PM talks energy challenges, tourism opportunities in Posavje

Brežice – The Posavje region still has many challenges to meet despite its breakthrough in reaching the Slovenian average, Prime Minister Janez Janša said on Wednesday during the cabinet’s visit to the region. He highlighted challenges in the energy sector as the top priority, but also noted the role of other efforts, including tourism development.

In a press statement made after a visit to the Faculty of Tourism in Brežice, Janša said that ten years ago Posavje had been 12 percentage points behind the Slovenian average in terms of development, but today it was at the level of the country’s average.

He considers this a great success, but he also noted that the region still faced a lot of major challenges with those in the energy sector being key.

Asked why he will not have visited any energy companies in Posavje by the end of the government’s visit, Janša said he had done that during his previous visit to the region.

He stressed that the region’s prospects lay not only in the energy sector, but that there would certainly be major investments in this area in the future.

Posavje is expected to become home to another hydro power plant on top of four existing ones, but the issuing of a construction permit for the Mokrice plant on the Sava river has been temporarily stayed by the Administrative Court after a couple of NGOs filed lawsuits to warn of irregularities in the procedure.

Environment Minister Andrej Vizjak met today Brežice Mayor Ivan Molan to discuss the project and flood control measures. Vizjak said the permit was expected to be issued in the first half of the year, adding the final decision could be pushed back due to potential appeals.

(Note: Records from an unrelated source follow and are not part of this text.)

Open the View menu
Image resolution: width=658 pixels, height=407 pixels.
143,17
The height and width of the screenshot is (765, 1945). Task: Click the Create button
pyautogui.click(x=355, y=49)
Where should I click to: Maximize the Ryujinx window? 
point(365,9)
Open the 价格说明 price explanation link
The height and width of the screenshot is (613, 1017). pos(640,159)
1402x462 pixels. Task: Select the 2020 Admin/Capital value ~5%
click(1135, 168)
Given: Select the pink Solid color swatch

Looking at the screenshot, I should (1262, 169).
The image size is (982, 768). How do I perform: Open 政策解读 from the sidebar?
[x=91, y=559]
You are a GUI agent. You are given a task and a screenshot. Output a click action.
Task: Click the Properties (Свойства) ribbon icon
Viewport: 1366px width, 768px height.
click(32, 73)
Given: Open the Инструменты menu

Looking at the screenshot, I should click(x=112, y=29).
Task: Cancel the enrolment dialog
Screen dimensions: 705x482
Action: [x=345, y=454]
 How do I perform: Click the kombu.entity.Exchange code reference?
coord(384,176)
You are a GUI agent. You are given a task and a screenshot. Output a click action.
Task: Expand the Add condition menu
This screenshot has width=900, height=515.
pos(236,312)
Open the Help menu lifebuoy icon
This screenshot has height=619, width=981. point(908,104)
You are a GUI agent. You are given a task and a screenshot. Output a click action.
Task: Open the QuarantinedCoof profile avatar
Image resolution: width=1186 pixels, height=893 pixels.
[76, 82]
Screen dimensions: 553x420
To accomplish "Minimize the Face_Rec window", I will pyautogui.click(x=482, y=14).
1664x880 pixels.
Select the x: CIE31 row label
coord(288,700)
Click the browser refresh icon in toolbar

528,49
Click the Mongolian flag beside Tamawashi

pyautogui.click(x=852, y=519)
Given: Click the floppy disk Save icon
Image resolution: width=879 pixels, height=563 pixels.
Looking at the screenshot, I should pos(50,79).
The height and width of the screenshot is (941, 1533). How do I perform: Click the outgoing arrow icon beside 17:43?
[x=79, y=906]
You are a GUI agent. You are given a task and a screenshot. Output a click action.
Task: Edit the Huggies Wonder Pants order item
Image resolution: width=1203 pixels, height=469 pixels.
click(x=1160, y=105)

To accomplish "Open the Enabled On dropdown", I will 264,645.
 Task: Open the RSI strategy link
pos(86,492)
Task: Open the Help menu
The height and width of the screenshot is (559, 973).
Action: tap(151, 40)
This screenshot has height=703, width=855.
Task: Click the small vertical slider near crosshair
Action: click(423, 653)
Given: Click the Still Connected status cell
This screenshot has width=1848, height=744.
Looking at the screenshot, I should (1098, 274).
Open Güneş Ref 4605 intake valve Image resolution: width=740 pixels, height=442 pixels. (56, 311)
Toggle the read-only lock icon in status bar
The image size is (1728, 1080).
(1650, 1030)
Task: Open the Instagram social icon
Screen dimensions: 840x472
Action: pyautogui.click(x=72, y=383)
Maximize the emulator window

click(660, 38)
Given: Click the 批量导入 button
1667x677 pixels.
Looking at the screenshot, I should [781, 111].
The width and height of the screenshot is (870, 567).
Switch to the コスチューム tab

Since the entire development of the region, Janša said, cannot be built on the energy sector, the prime minister also highlighted other development opportunities in the region, including in tourism.

He welcomed the future plans of the faculty, which operates under the University of Maribor, that would expand its capacities.

“Tourism is one of those activities in Posavje that has great prospects, building on all these development opportunities brought by the energy sector and some other industries,” he said, noting that Posavje is located close to Croatia’s capital Zagreb, the city of one million.

In the evening, the cabinet discussed the situation in the region and future opportunities with the region’s key stakeholders at a debate in Krško.